On Tue, Jul 25, 2017 at 04:34:19PM +0100, Peter Maydell wrote: > On 25 July 2017 at 16:20, Stefan Hajnoczi <[email protected]> wrote: > > On Mon, Jul 24, 2017 at 11:20:44AM +0100, Peter Maydell wrote: > >> Should ./check be run from the source tree, or the build tree? The > >> existing README text doesn't say and I don't think your additions > >> do either. > > > > It doesn't matter, both should work.
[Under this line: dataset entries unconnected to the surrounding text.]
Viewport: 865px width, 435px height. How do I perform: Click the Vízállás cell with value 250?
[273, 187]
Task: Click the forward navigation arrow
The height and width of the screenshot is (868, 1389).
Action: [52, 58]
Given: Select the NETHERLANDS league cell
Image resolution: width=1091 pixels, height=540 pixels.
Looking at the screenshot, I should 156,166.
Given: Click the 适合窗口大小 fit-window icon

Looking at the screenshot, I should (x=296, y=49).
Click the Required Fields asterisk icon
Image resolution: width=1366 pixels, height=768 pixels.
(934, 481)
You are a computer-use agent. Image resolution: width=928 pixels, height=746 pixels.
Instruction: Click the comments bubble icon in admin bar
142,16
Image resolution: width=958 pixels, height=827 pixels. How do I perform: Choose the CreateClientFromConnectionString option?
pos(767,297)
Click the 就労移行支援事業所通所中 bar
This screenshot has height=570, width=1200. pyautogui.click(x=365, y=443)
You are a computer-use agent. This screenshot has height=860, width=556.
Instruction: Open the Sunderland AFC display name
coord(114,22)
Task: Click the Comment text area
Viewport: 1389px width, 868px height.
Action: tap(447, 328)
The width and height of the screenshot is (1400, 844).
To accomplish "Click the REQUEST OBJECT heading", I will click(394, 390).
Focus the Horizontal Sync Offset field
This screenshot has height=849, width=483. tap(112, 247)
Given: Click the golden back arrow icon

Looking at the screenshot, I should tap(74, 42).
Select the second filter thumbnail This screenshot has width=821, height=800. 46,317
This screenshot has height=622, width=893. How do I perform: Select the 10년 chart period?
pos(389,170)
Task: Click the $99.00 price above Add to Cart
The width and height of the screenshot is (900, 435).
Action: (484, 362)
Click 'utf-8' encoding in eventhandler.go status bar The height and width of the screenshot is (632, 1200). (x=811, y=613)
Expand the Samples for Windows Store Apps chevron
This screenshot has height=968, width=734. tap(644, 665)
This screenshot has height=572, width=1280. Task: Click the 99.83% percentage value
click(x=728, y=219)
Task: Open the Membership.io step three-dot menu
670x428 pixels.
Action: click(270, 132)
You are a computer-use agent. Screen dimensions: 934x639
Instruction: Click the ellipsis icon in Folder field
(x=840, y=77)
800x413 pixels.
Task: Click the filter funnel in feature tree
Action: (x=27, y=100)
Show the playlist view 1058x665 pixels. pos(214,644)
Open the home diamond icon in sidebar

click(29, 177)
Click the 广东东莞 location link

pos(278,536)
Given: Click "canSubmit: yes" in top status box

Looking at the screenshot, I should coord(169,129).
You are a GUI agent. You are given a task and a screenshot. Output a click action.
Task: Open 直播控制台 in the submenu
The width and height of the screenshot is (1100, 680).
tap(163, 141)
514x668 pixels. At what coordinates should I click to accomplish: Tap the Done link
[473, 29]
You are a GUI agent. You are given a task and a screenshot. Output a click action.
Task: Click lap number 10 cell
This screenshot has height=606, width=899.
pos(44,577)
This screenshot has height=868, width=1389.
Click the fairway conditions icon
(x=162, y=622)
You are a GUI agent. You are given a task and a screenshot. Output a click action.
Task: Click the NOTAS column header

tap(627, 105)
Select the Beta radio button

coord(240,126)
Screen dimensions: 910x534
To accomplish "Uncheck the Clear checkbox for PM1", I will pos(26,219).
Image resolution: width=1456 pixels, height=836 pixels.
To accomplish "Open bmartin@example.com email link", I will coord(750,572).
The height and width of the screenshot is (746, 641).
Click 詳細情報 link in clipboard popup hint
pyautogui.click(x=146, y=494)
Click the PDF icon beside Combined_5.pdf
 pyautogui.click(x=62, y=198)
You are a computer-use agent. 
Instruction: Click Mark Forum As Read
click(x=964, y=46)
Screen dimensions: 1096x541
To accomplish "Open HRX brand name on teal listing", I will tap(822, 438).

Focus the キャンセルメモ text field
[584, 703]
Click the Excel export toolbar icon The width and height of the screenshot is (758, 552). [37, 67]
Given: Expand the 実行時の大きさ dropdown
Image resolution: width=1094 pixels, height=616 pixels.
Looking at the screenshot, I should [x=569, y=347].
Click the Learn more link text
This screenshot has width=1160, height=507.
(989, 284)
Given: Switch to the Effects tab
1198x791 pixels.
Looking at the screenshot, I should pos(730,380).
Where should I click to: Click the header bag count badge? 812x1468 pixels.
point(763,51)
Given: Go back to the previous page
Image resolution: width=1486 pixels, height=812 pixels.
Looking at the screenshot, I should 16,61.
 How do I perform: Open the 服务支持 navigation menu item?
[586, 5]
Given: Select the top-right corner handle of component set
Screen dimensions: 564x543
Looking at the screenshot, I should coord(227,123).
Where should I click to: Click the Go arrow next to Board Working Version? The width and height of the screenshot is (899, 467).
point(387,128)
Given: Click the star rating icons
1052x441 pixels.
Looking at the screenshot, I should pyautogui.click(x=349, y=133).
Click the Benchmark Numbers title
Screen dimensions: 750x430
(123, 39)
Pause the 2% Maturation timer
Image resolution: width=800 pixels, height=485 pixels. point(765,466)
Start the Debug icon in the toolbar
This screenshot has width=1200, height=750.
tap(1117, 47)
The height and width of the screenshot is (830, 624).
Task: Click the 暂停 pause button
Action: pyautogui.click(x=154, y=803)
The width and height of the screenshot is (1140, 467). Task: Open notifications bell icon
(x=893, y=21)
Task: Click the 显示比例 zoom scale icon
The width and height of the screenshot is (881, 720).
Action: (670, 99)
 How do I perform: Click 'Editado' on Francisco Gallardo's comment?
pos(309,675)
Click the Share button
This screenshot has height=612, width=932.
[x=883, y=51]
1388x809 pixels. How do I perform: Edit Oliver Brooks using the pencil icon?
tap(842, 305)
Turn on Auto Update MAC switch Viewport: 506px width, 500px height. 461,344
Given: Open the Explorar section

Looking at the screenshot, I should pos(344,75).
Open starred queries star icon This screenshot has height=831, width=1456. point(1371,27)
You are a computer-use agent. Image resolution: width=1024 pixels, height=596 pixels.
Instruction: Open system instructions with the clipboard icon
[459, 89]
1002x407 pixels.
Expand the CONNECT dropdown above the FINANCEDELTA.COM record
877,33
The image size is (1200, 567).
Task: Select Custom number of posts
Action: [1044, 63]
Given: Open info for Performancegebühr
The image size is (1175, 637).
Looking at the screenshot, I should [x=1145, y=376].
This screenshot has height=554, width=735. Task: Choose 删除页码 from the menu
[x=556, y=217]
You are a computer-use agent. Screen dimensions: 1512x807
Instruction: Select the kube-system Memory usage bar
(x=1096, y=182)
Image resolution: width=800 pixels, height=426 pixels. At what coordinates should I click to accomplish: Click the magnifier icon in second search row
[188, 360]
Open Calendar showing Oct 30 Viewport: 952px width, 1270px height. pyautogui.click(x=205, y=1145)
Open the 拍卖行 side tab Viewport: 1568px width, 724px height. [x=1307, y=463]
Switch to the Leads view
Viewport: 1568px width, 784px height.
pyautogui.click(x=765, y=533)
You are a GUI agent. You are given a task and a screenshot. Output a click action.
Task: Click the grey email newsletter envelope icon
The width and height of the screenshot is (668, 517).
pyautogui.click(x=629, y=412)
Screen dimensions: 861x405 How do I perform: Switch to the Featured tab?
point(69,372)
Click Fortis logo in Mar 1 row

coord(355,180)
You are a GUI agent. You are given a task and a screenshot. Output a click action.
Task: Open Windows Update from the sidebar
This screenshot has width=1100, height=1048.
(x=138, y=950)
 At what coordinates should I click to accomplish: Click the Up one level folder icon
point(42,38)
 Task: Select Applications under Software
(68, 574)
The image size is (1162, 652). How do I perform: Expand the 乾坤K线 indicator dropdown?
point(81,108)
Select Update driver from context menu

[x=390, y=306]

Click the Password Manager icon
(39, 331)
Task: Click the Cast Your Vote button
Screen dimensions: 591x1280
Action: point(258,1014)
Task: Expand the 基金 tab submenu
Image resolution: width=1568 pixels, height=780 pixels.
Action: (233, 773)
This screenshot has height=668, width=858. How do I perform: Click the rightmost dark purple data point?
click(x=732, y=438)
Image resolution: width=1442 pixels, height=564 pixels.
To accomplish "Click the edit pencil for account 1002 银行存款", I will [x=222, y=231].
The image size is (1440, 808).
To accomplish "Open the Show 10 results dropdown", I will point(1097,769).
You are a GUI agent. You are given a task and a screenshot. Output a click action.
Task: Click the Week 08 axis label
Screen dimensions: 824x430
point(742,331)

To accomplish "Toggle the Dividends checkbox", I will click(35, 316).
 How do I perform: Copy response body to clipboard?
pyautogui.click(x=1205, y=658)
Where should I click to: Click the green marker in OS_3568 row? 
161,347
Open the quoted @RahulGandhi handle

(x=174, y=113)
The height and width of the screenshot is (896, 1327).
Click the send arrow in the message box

The script detects both > > possibilities and rejigs itself to compensate. > > Does that mean > if you run it from the source tree in a tree configured > for out of tree build it will: > (a) pollute your source tree with test output and binaries > (b) give you a helpful message about what to do > (c) magically find the build tree somehow > (d) not need to write any binaries/test output/temp files at all > > ?
I think it would fail since the binaries would be missing in the source
tree.
./check handles either source or out-of-tree mode:
if [ -L "$0" ]
then
# called from the build tree
source_iotests=$(dirname "$(readlink "$0")")
if [ -z "$source_iotests" ]
then
_init_error "failed to obtain source tree name from check symlink"
fi
source_iotests=$(cd "$source_iotests"; pwd) || _init_error "failed to enter
source tree"
build_iotests=$PWD
else
# called from the source tree
source_iotests=$PWD
# this may be an in-tree build (note that in the following code we may not
# assume that it truly is and have to test whether the build results
# actually exist)
build_iotests=$PWD
fi
build_root="$build_iotests/../.."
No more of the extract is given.